The mean data for the first research question were analyzed using the Wilcoxon signed-rank test, performed using SPSS software (ver. 23.0; IBM Corp., Armonk, NY, USA). This test was chosen in preference to the paired sample t-test because the data did not show a normal distribution (Table 1). For the second research question, Spearman correlation analysis was used to analyze relationships among variables; this was also performed using SPSS (ver. 23.0). Then, confirmatory factor analysis (CFA) was conducted using Mplus 8.3 software (Muthén and Muthen, 2017) to determine if the measurement model fit the CFLES data well. Several model fit indices were used, including the Chi-square statistic (χ2) comparative fit index (CFI), Tucker–Lewis index (TLI), root mean square error of approximation (RMSEA) and its 90% confidence interval, and standardized root mean residual (SRMR). Finally, CLP analysis was performed to ascertain the directionality in the relationship between the two variables over time (Kline, 2016). Similar to the CFA, model fit indices were calculated. Bias-corrected bootstrap confidence intervals (5,000 bootstraps) were calculated because of the non-normal distribution of some of the data (Kline, 2016; Muthén and Muthen, 2017). For both the measurement model and CLP model, maximum likelihood estimation was performed (Alamer and Alrabai, 2022).
4. Results
4.1. Descriptive statistics
The variables “FLE at T1” and “FLE at T2” exceeded the cut-off values of +2 and −2, respectively (Collier, 2020). The Shapiro–Wilk test showed that none of the variables conformed to a normal distribution (L2 achievement at T1, W = 0.991, p < 0.05; FLE at T1, W = 0.975, p < 0.05; L2 achievement at T2, W = 0.993, p < 0.05; and FLE at T2, W = 0.983, p < 0.05).
According to Spearman correlation analysis, L2 achievement at T1 was moderately correlated with FLE at T1 (r = 0.289, p < 0.01). Similarly, L2 achievement at T2 was moderately correlated with FLE at T2 (r = 0.356, p < 0.01). These results indicate that the correlation strength between the two variables was stable over 10 months. The association between L2 achievement at T1 and T2 was also moderate (r = 0.454, p < 0.01), similar to FLE at T1 and FLE at T2 (r = 0.329, p < 0.01) (Table 1).
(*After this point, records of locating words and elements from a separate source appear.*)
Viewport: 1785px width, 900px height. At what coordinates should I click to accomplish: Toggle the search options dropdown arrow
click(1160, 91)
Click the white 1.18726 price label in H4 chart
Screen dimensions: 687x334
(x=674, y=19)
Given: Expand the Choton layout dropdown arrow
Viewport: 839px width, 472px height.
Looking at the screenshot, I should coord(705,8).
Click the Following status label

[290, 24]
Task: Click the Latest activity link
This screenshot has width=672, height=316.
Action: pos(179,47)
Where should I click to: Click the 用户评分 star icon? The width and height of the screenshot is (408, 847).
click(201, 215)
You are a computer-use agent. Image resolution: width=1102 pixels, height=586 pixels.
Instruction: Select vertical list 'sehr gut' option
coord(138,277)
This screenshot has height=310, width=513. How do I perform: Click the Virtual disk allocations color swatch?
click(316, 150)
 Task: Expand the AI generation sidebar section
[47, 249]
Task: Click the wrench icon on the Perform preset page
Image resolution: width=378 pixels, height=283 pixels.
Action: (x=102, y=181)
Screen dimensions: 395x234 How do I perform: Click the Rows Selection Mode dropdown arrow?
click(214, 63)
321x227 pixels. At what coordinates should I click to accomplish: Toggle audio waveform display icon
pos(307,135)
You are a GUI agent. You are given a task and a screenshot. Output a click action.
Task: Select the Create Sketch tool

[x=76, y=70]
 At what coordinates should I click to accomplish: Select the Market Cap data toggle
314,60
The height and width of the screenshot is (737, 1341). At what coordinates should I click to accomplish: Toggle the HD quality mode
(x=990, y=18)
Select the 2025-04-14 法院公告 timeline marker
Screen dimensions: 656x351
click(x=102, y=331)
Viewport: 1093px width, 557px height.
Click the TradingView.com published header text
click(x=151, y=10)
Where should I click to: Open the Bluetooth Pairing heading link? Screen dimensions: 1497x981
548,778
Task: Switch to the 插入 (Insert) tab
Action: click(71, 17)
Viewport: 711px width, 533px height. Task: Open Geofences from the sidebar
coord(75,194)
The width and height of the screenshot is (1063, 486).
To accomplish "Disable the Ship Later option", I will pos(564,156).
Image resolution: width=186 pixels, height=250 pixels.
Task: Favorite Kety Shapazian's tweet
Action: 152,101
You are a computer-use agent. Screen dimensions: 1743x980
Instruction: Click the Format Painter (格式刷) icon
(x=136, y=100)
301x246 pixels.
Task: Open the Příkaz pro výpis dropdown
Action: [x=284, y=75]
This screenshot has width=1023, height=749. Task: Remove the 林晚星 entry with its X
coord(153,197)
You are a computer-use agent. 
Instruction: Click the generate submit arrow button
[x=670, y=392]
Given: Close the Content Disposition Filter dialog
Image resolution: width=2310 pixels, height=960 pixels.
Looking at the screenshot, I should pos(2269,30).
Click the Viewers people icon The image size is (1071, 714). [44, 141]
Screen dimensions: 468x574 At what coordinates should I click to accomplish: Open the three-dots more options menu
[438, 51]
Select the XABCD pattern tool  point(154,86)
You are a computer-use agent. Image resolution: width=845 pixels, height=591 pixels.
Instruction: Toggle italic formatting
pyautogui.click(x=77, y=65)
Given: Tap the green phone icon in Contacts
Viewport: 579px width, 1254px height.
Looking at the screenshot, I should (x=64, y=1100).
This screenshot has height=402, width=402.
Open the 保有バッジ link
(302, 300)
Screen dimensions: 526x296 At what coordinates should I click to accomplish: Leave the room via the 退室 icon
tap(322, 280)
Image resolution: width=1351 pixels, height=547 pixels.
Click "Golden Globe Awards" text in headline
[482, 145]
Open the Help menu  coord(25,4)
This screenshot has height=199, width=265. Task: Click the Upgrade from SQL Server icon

The score for mean L2 achievement at T2 (70.568 ± 9.91) was 8.478 points higher than that for L2 achievement at T1 (62.090 ± 13.319). The mean score for global FLE at T2 (41.738 ± 6.786) was higher than that for FLE at T1 (40.425 ± 6.82). According to the Wilcoxon signed-rank test, the median score for L2 achievement at T2 (71) was significantly higher than that for L2 achievement at T1 (61.3; Z = −21.055, p < 0.001). Furthermore, the median score for FLE at T2 (41) was significantly higher than that for FLE at T1 (40; Z = −4.558, p < 0.001).
The mean score for L2 achievement at T2 (70.568 ± 9.91) for the entire sample was significantly higher than that for L2 achievement at T1 (62.090 ± 13.319). Similarly, the mean score for FLE at T2 (41.738 ± 6.786) was significantly higher than that for FLE at T1 (40.425 ± 6.82).
4.2. Structural model
The goodness-of-fit indices of the measurement model (CFLES) indicated a good fit to the data for both the first measurement occasion [χ2 = 390.069, degrees of freedom df = 41, p = 0, CFI = 0.950, TLI = 0.933, RMSEA = 0.084 (90% CI: 0.076, 0.091), SRMR = 0.048] and second measurement occasion [χ2 = 585.349, df = 41, p = 0, CFI = 0.947, TLI = 0.929, RMSEA = 0.104 (90% CI: 0.096, 0.111), SRMR = 0.050].
The CLP model was shown to be a saturated model by the goodness-of-fit index (χ2 = 0, df = 0) and explained 19.7% of the variance in L2 achievement (R2 = 0.197) and 15.8% of that in FLE (R2 = 0.158) at T2.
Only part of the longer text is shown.